Fatti

La prima viola

La prima viola vista quest’anno era una viola recisa, lasciata sulla terra pressata del sentiero. Era – lo si vedeva bene – una viola ombrosa, di fosso, con petali scuri come il cerchio denso che resta sul fondo del bicchiere di vino bevuto.

Qualcuna delle parole che sento, forse arriva anche fin laggiù, alla sua piccola altezza: “La pasta, ti dicevo, viene peggio se la si fa con la macchina, ha tutto un sapore come di ferro, tutto un sapore che sembra un veleno”, “Non fa niente, non morde, non avere paura”. “Così gli ho detto, gli ho detto una volta per tutte quel che pensavo di lui”.

La prima viola vista quest’anno era un viola recisa, il suo sguardo già un po’ appassito a osservare indulgente i copertoni delle biciclette, le gambe nervose dei corridori, le zampe ricce dei cani barboni, ad ascoltare il battere diverso di piedi leggeri, di piedi stanchi, di piedi rumorosi come risacca marina.

Una mano, poco prima, aveva saggiato quel gambo cedevole e, senza colpa, in un attimo l’aveva reciso. Come per ogni fatto, anche per questo c’è stato un prima e un dopo, certo, ma nessuno ci ha fatto caso.

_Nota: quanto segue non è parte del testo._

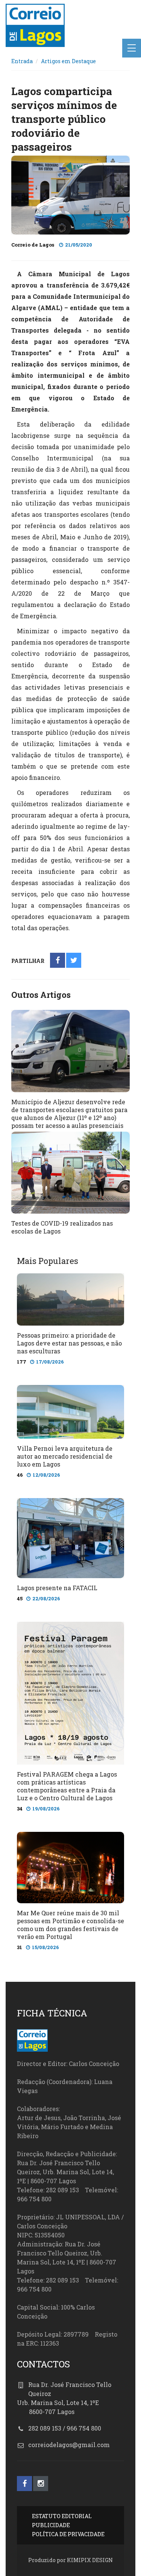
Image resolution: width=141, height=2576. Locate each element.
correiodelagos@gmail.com (69, 2445)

Qualcuno ha atteso inconsapevole che quella carne verde s’ammollasse nel sudore delle dita, poi l’ha lasciata scivolare via, che fosse esattamente quella, la prima viola che avrei visto quest’anno.

A volte, raramente, le viole sbocciano al sole. Eppure le più belle, è un fatto risaputo, sono quelle che crescono nell’ombra.